Je vous emmène au cœur du Guatemala, dans la région volcanique d’Acatenango, à la rencontre de Mario Alarcon et de sa famille. C’est ici, à environ 1 600 mètres d’altitude, que se trouve la ferme Monte de Oro.
Les 21 hectares de caféiers offrent une vue imprenable sur le Fuego, un volcan toujours actif dont les éruptions ont ponctué notre visite. Un décor assez incroyable pour découvrir le travail de cette famille de producteurs.
Une histoire familiale autour du café
La mère de Mario a été la première femme de la famille à reprendre la gestion de la ferme après le décès de son grand-père dans les années 1980, à une époque où voir une femme à la tête d’une exploitation était encore loin d’être évident.
Aujourd’hui, Mario représente la cinquième génération de caféiculteurs de sa famille et dirige la ferme depuis 2008.
Accompagnés de Mario et de son père, nous parcourons la plantation en pleine période de récolte. Les caféiers sont chargés de cerises arrivées à maturité et c’est ici que je découvre enfin la célèbre variété Geisha.
Je goûte une cerise directement sur le caféier : son parfum floral et ses notes de litchi sont particulièrement marquants. Une belle façon de comprendre que les différences entre les cafés commencent bien avant la torréfaction, directement à l’origine.
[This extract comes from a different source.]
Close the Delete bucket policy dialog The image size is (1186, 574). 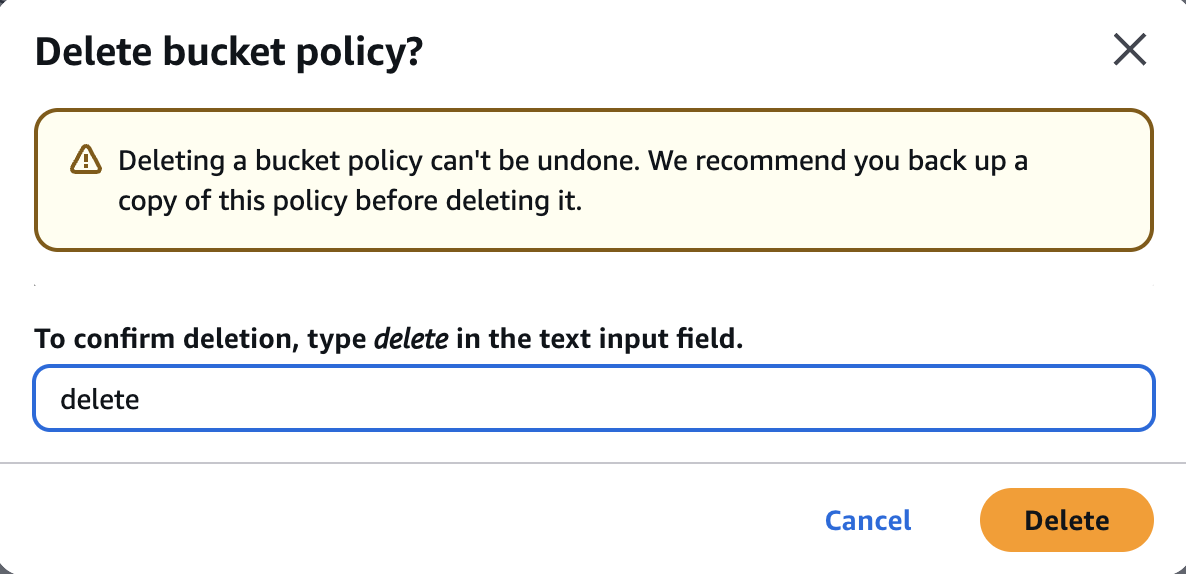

De la récolte à la transformation du café
Mario accorde une attention particulière à la maturité des cerises au moment de la récolte. Il contrôle notamment leur taux de sucre afin de sélectionner les fruits au bon stade de maturité.
À la ferme, une partie des matières issues de la transformation du café est également réutilisée. Après le dépulpage, la pulpe des cerises sert notamment à produire du fertilisant pour les cultures.
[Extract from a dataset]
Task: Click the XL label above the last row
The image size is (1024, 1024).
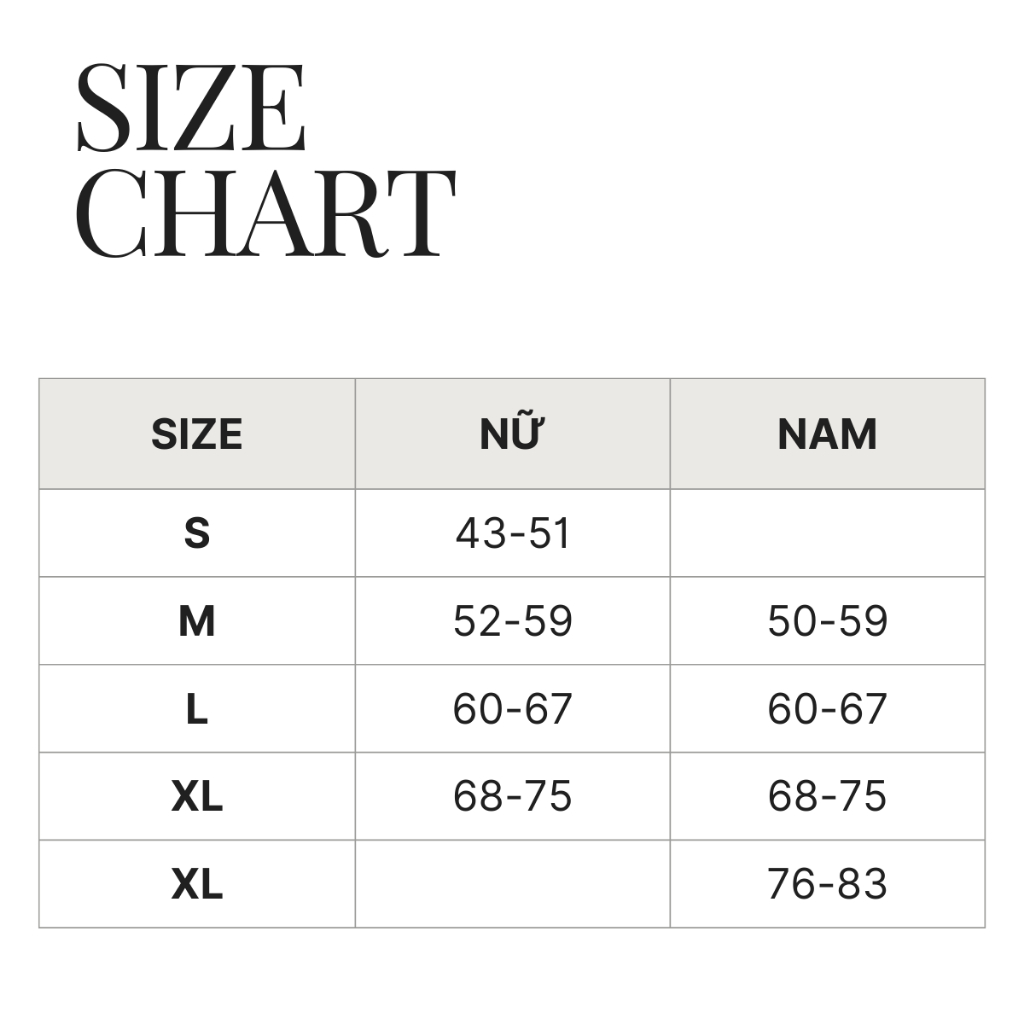Action: pyautogui.click(x=197, y=797)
Avant de reprendre la ferme, Mario a suivi une formation en ingénierie mécanique. Des compétences qu’il a choisi de mettre au service de la production de café, notamment pour chercher à réduire la consommation d’eau liée à certaines étapes de transformation.
La visite se poursuit dans son laboratoire, où il expérimente différents procédés de fermentation et de transformation du café, notamment des fermentations anaérobies.
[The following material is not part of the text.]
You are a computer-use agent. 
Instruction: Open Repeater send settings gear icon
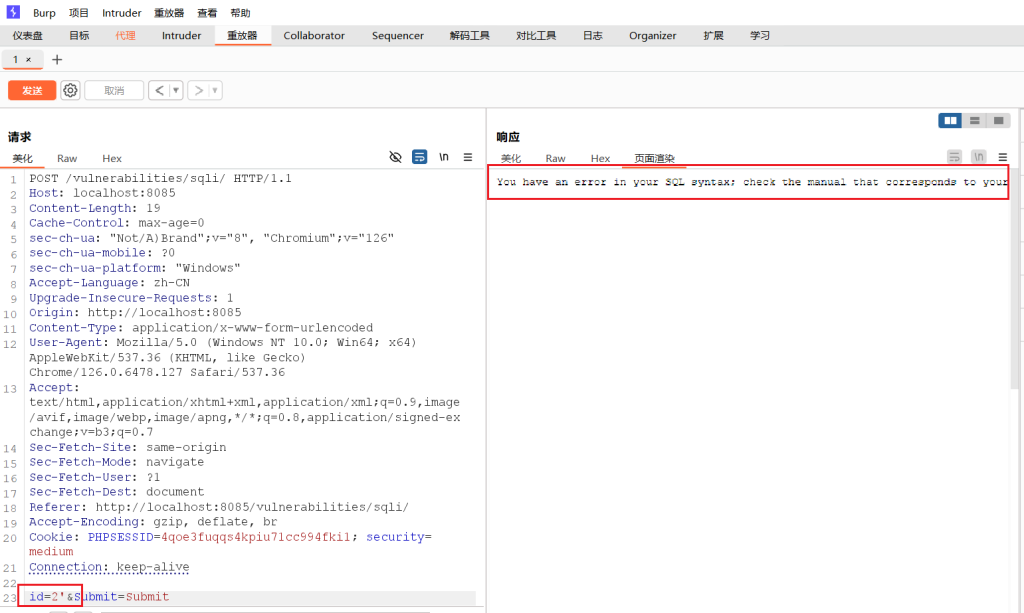(x=70, y=90)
Une approche particulièrement intéressante, entre héritage familial, observation du café et expérimentation.
Et quoi de mieux pour terminer cette visite que de retrouver Mario autour d’une tasse de café ?
Ce que je retiens de ce voyage
Cette rencontre à Monte de Oro m’a permis de découvrir tout ce qui peut se jouer à l’échelle d’une seule ferme : le choix des variétés, la maturité des cerises, les pratiques agricoles, la transformation et les expérimentations menées après la récolte.
Mais je retiens surtout l’histoire d’une famille qui cultive le café depuis cinq générations et continue à faire évoluer ses pratiques.
Une nouvelle occasion de mesurer tout le travail réalisé à l’origine, bien avant que le café vert n’arrive jusqu’à notre torréfaction, où commence ensuite notre travail de torréfacteur.